What needs to be done → Write out the data below exactly as given, without any of its pictures.

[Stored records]

....

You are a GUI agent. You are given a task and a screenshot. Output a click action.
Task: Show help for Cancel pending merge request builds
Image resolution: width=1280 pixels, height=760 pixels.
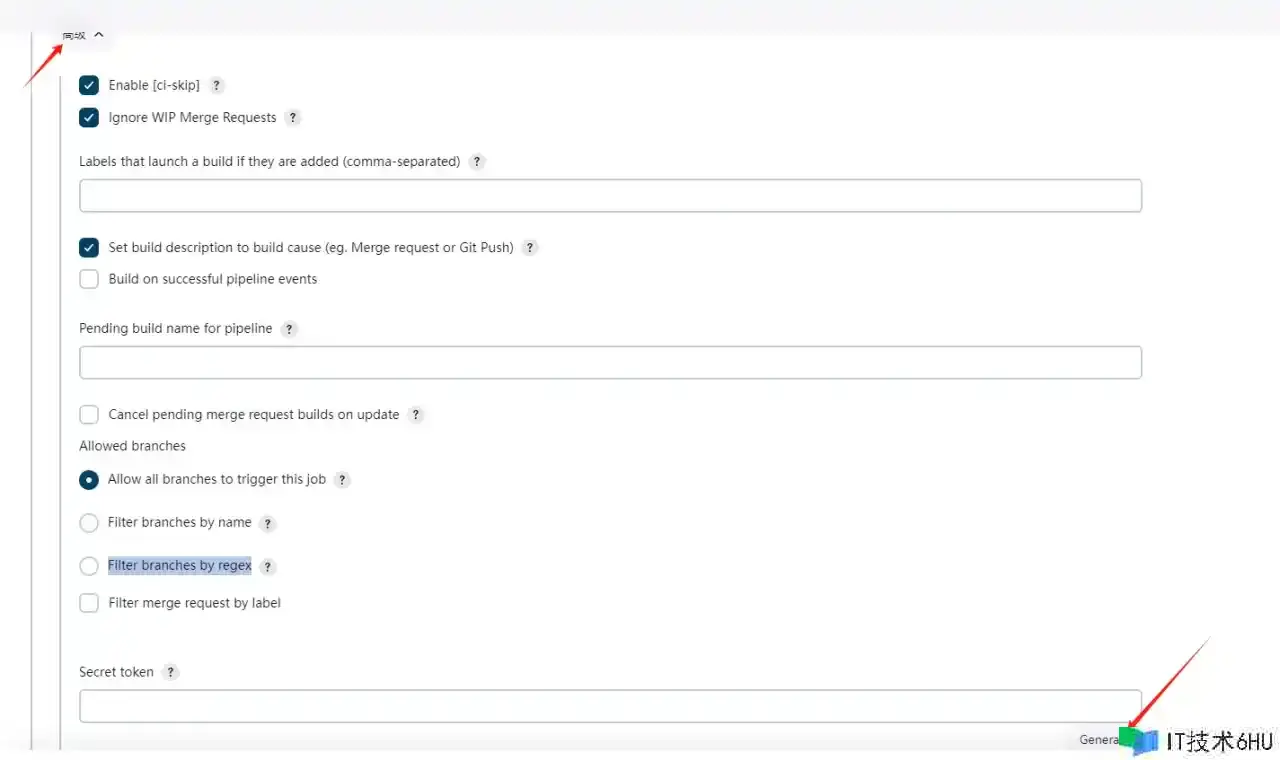pos(416,415)
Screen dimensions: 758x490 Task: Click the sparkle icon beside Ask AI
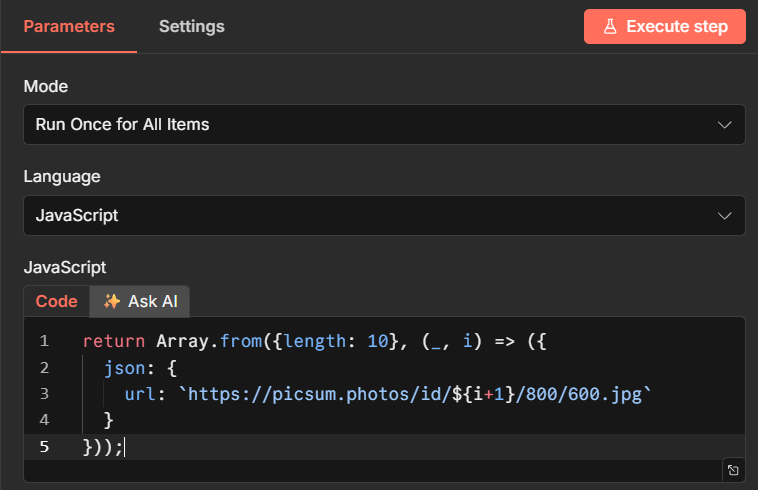112,301
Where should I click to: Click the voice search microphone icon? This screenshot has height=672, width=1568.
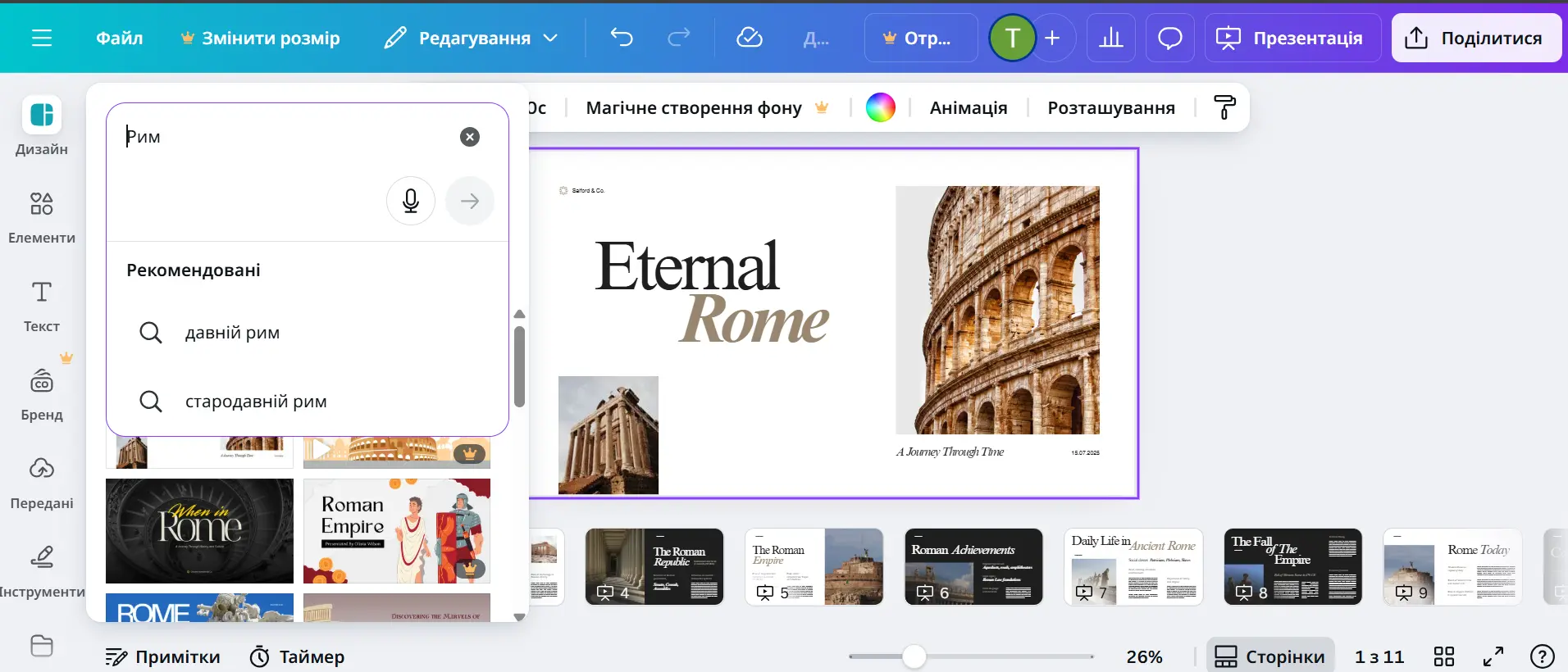click(411, 201)
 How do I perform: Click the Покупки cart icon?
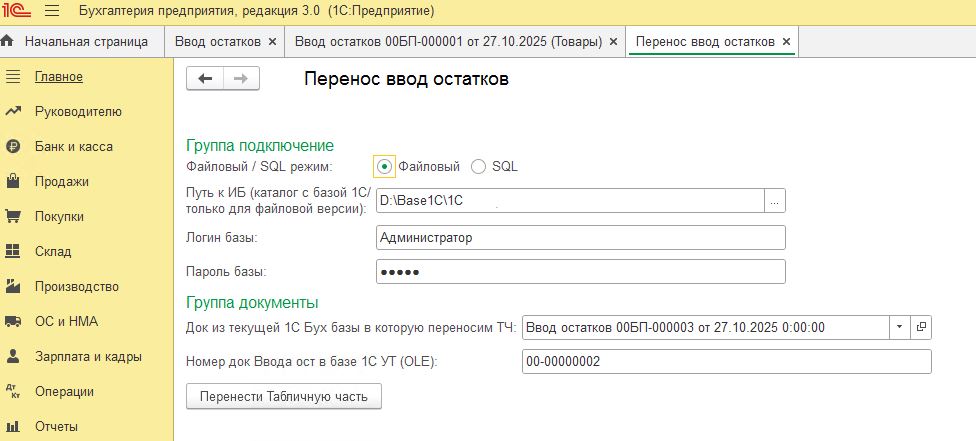point(13,216)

....

Answer section →
You are a GUI agent. You are given a task and a screenshot. Output a click action.
Task: Show help for Cancel pending merge request builds
Image resolution: width=1280 pixels, height=760 pixels.
pos(416,415)
Screen dimensions: 758x490 Task: Click the sparkle icon beside Ask AI
112,301
Where should I click to: Click the voice search microphone icon? This screenshot has height=672, width=1568.
click(411, 201)
 How do I perform: Click the Покупки cart icon?
point(13,216)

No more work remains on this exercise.